The Pause in Capital Spending

The Bureau of Economic Analysis will report its initial estimate of first quarter growth on April 29. There’s always a lot of uncertainty in the advance estimate, but that’s especially true for 1Q15. Of the key components of GDP, consumer spending is expected to have slowed to a more moderate pace – nothing terrible. However, business fixed investment should be soft. For business investment, as with manufacturing activity in general, it’s often difficult to distinguish a short-term slowdown from the beginning of a more significant downturn.

Orders for core capital goods (nondefense and excluding aircraft) have fallen for seven months in a row. This decline could be a “correction” from unusual strength in 2Q14 and 3Q14. More likely, it’s a reflection of the stronger dollar. The dollar has had a negative impact on corporate profits, which are a key driver of capital investment. The dollar has stabilized in recent weeks. If that continues, the currency impact on earnings should fade over time. There’s nothing to suggest a sharp decline in business investment similar to recent recessions.

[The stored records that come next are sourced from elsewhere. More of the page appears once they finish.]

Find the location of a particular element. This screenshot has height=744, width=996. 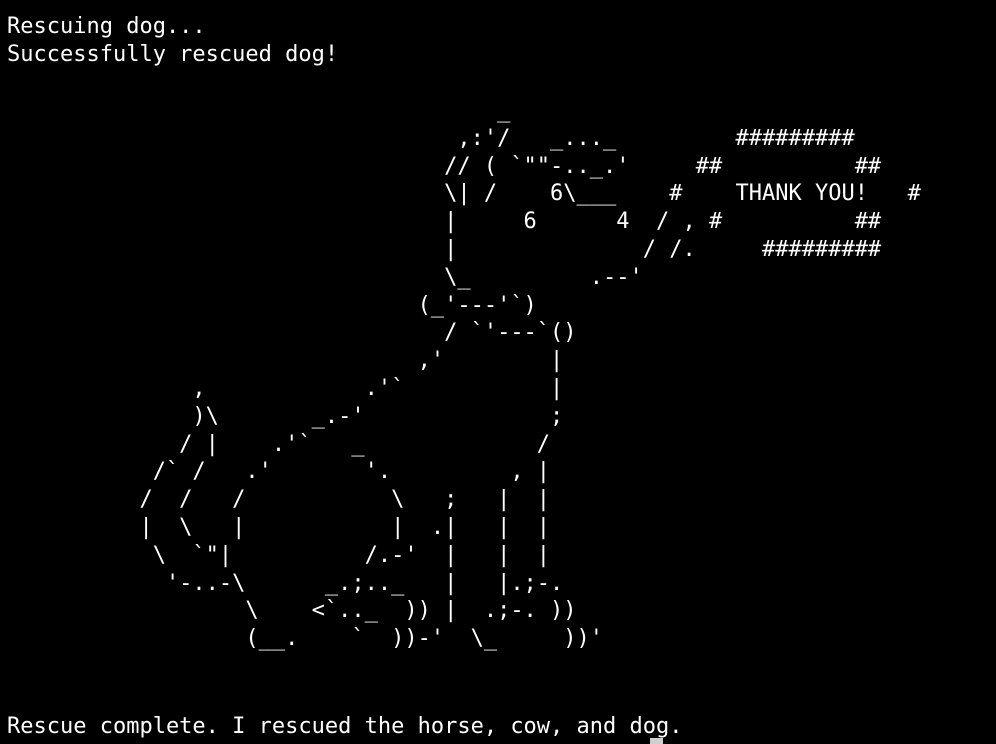

output-line-success: Successfully rescued dog! is located at coordinates (173, 54).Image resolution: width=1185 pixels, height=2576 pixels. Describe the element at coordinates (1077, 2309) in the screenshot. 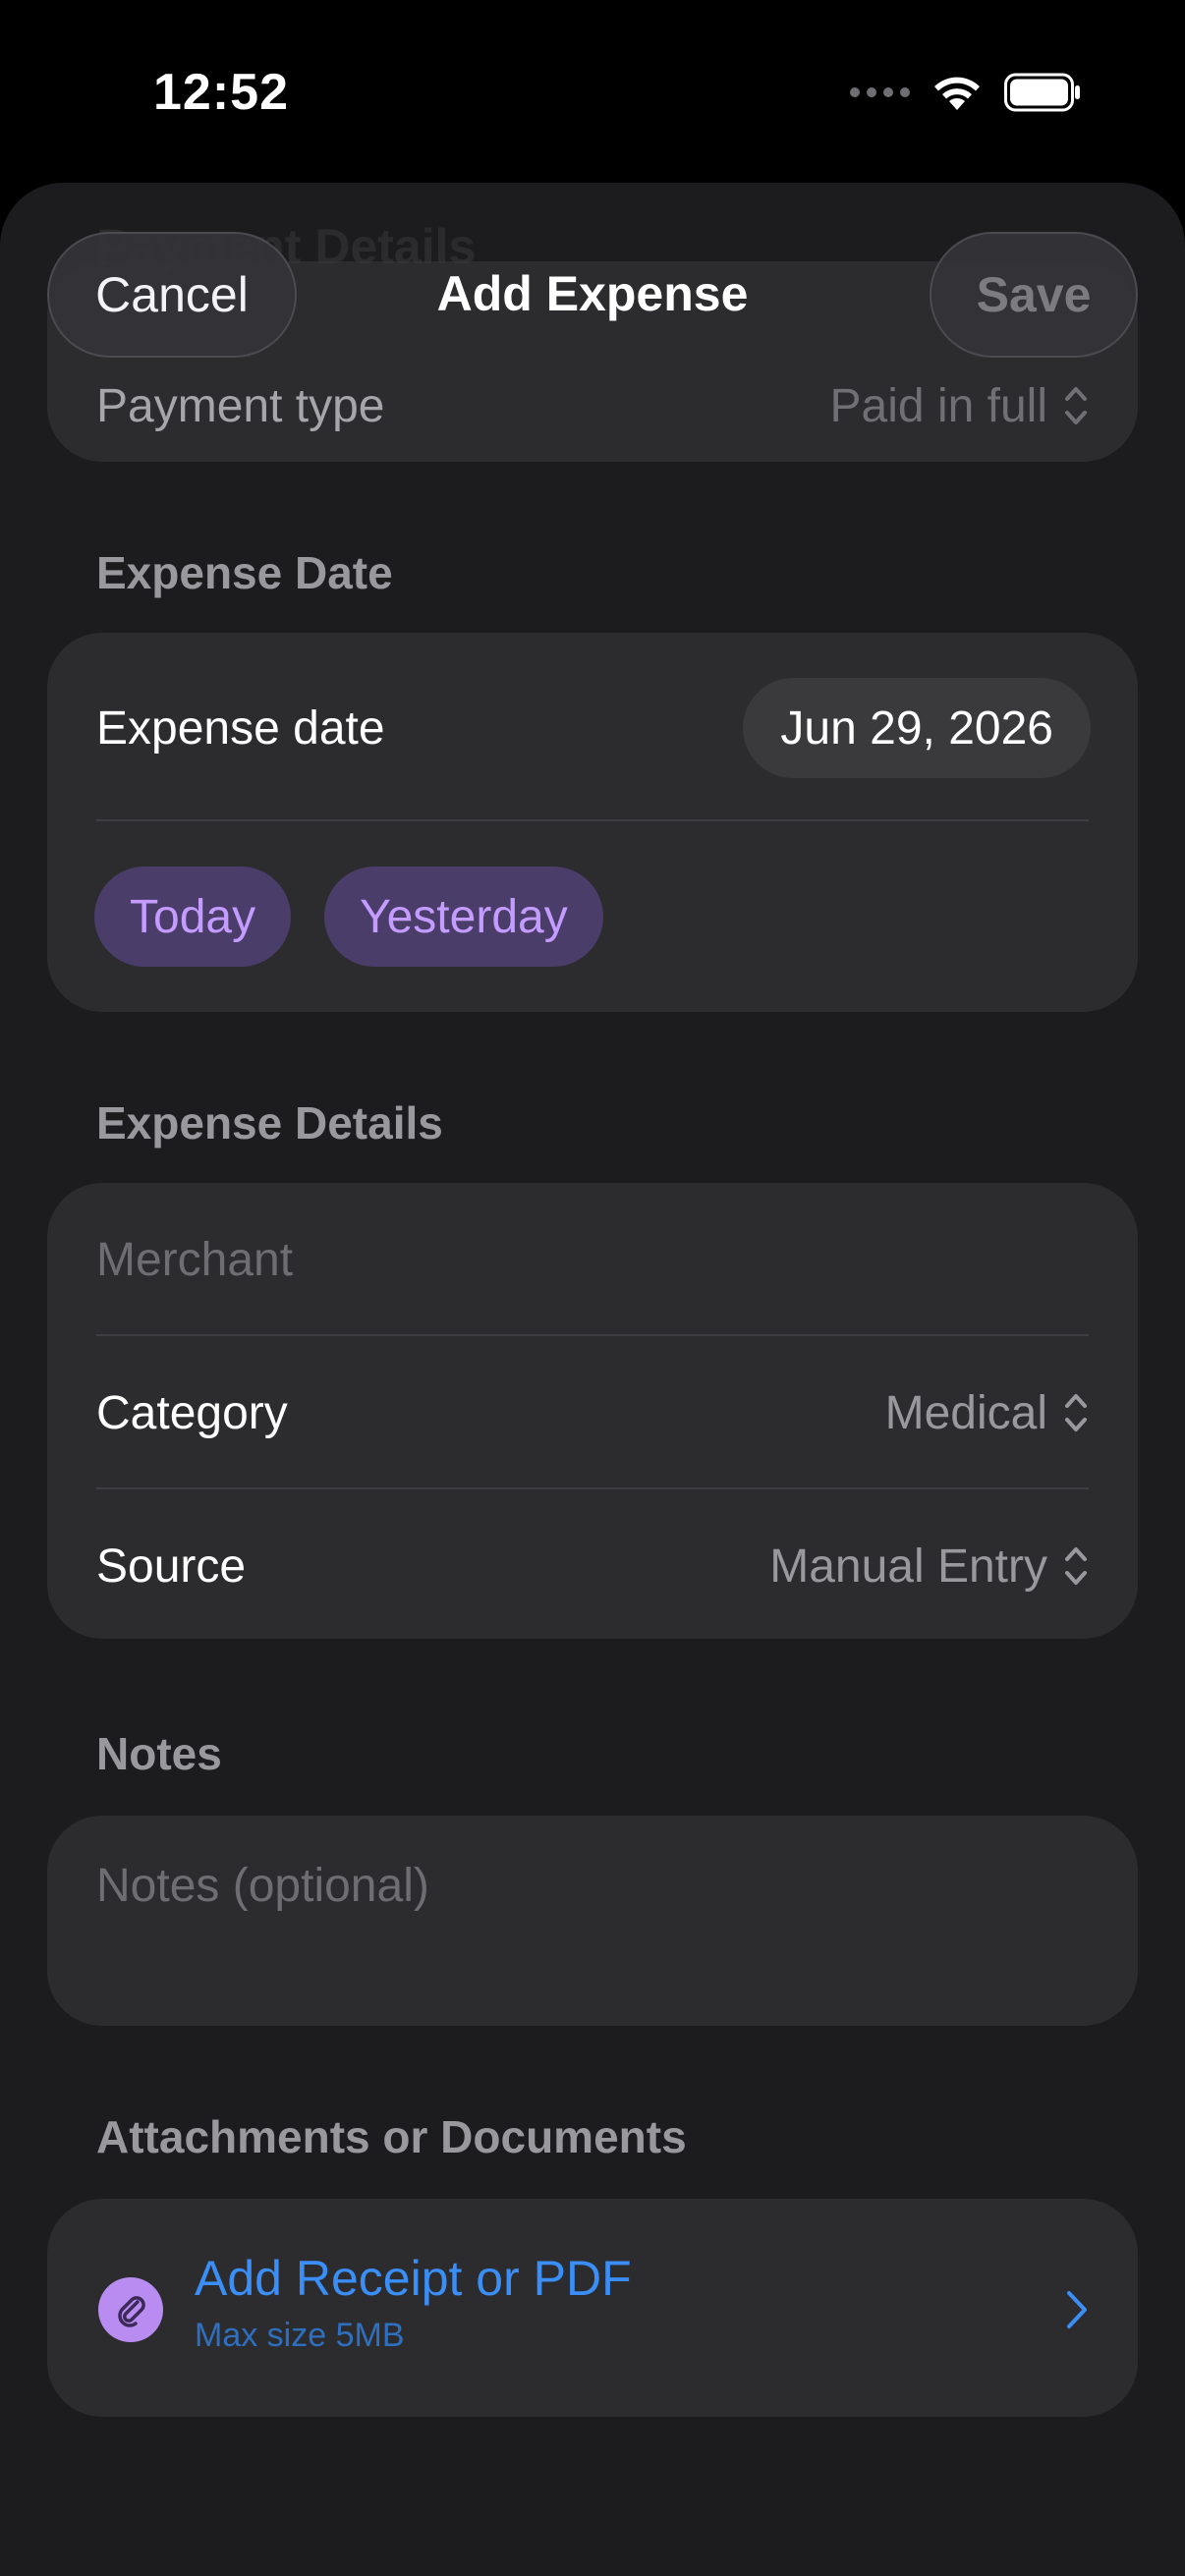

I see `chevron-right-icon` at that location.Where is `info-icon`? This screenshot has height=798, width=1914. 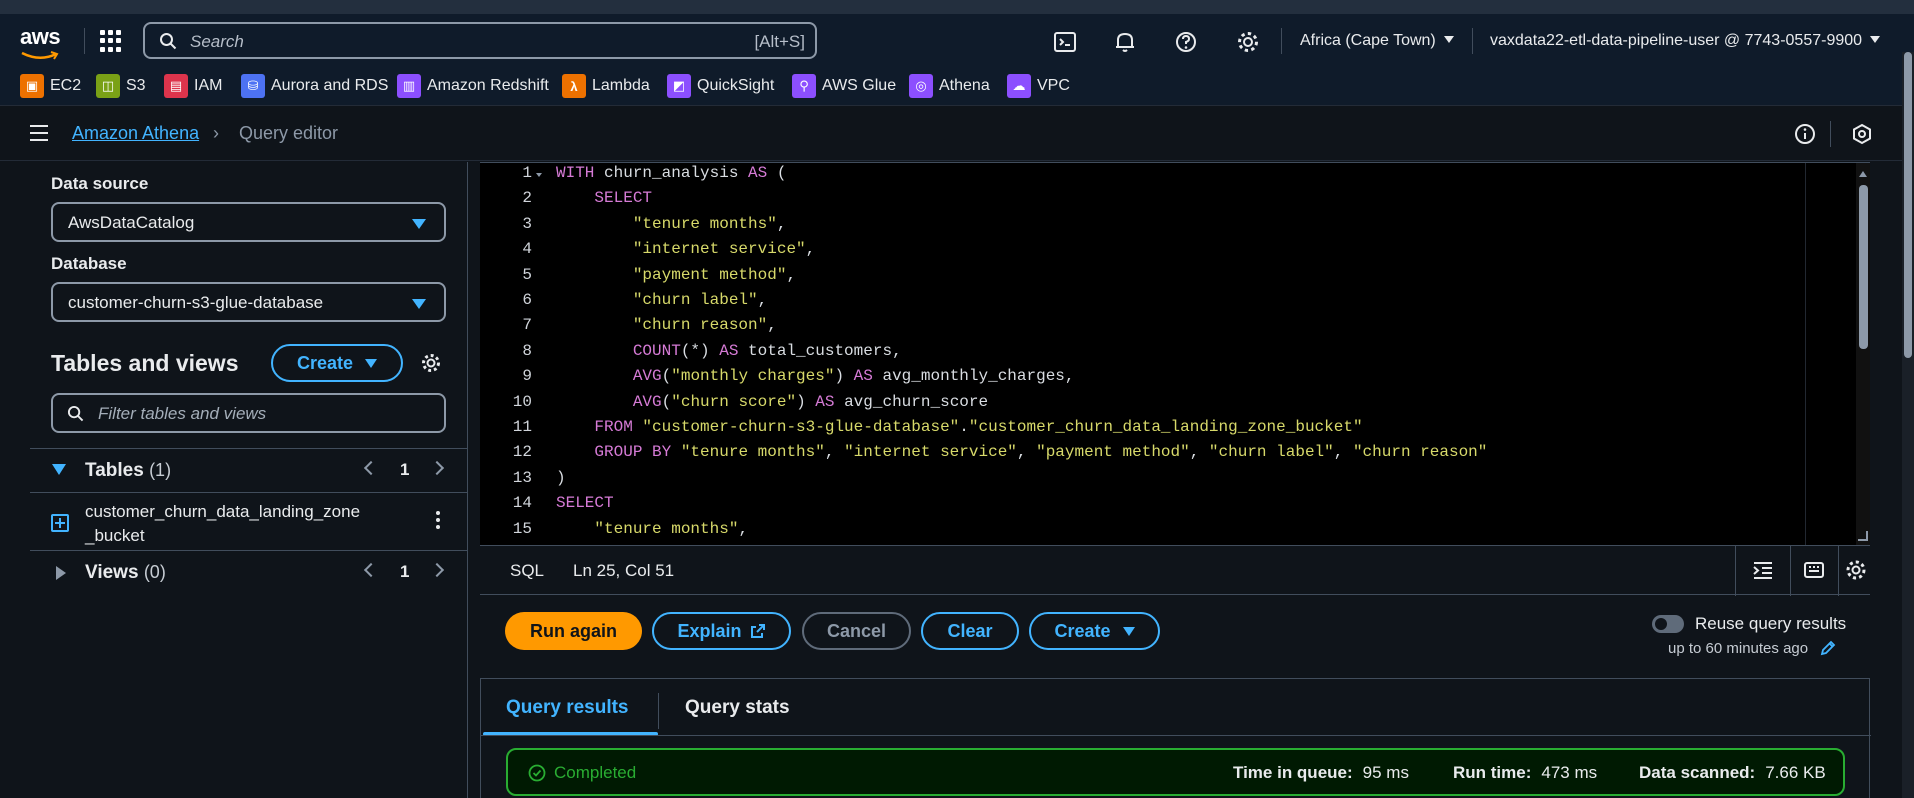
info-icon is located at coordinates (1805, 134).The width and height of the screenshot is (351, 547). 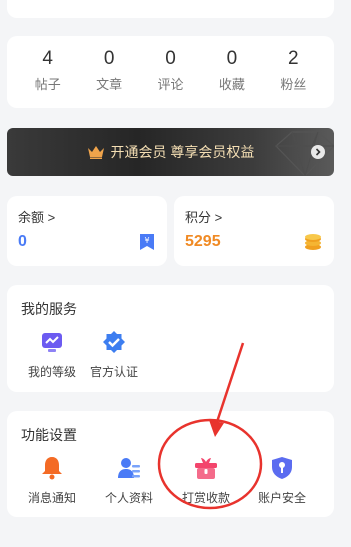 I want to click on stat-favorites: 0 收藏, so click(x=232, y=72).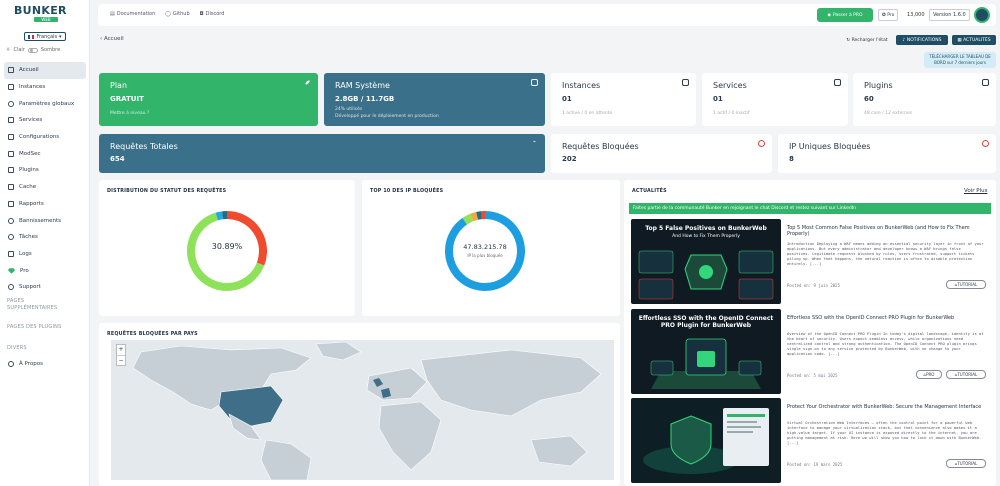  Describe the element at coordinates (950, 15) in the screenshot. I see `version-badge: Version 1.6.0` at that location.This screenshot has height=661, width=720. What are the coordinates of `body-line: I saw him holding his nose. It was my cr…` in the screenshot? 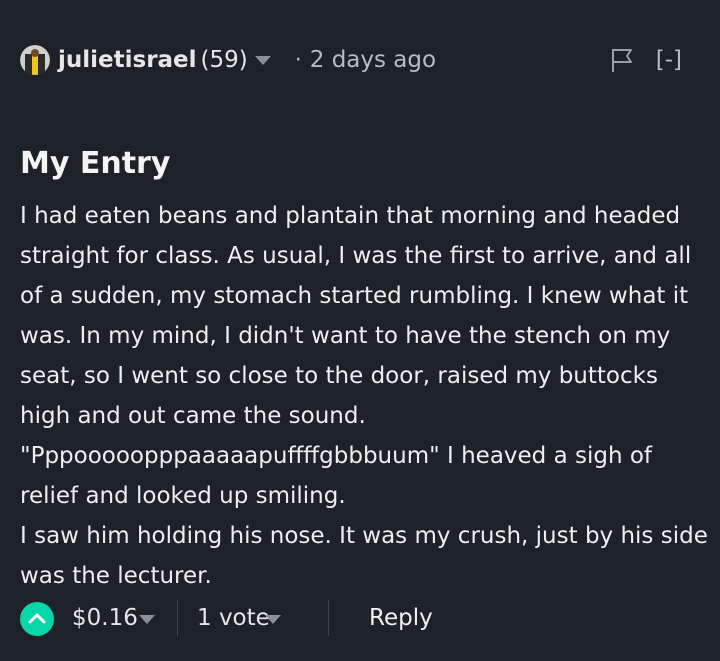 It's located at (364, 536).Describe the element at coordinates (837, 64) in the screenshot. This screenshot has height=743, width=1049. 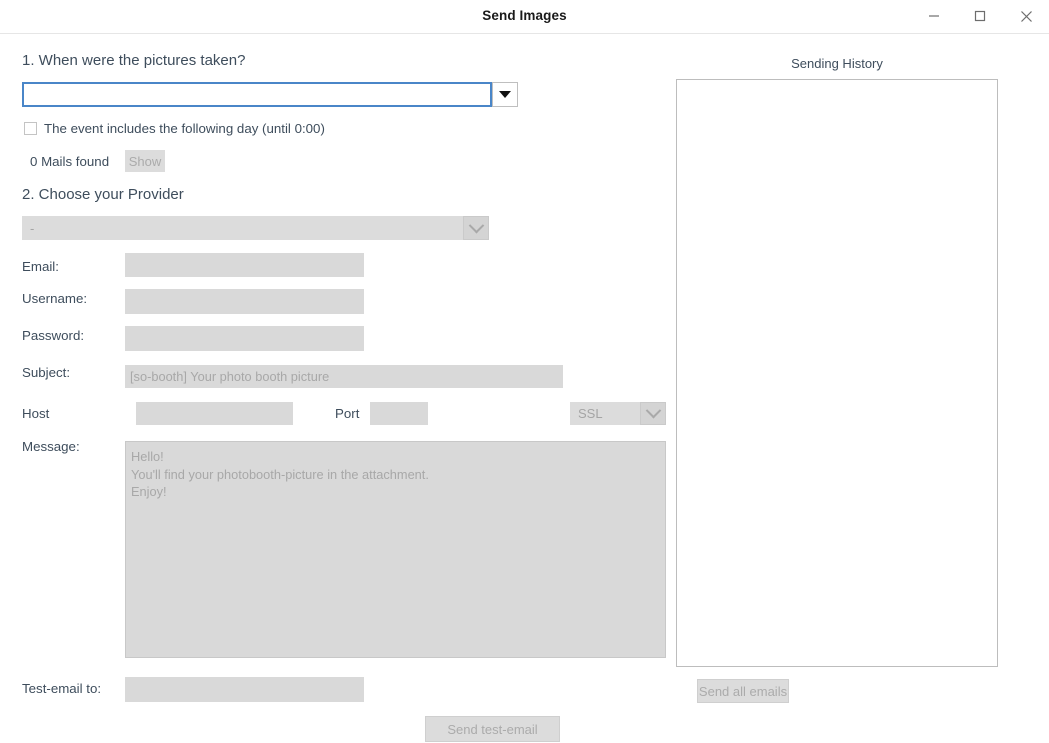
I see `sending-history-title: Sending History` at that location.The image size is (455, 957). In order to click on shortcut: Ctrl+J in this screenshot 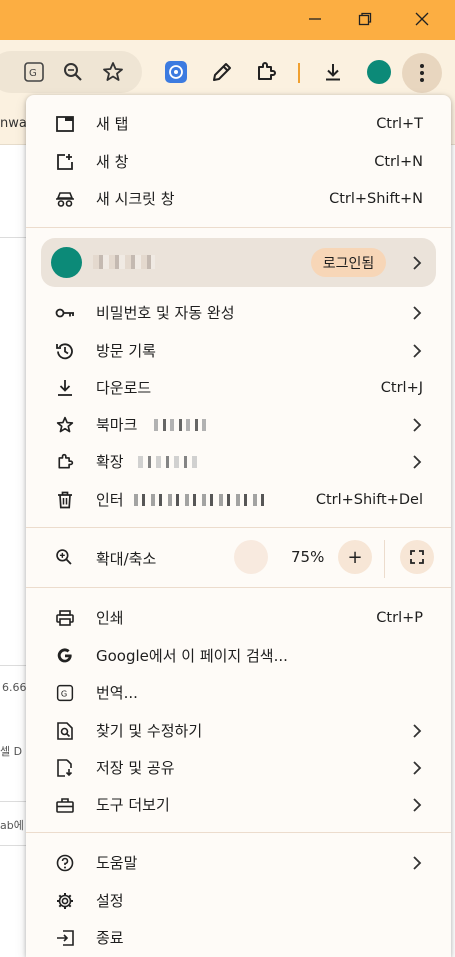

There’s a reason that it’s called “the business cycle.” Business fixed investment accounts for about 13% of GDP, but it swings sharply in recessions and recoveries. Business fixed investment includes structures, equipment, and (since 2013) intellectual property products. Structures and equipment are the more cyclical components. In recent quarters, energy exploration and extraction accounted for about 6.8% of business fixed investment (some equipment, but mostly structures) or about 0.9% of Gross Domestic Product.

Durable goods orders and shipments provide some insights into the manufacturing sector, but some gauges will tend to lead (although not always). Unfilled orders, a favorite of former Fed Chair Alan Greenspan, are an early indicator of trouble when falling. The inventory-to-shipments ratio can be used to gauge imbalances. However, the increased use of computers and scanners in inventory management and the off-shoring of inventories make the U.S. economy less susceptible to inventory cycles (compared to a few decades ago). These gauges are not yet at “danger” levels, but they bear watching.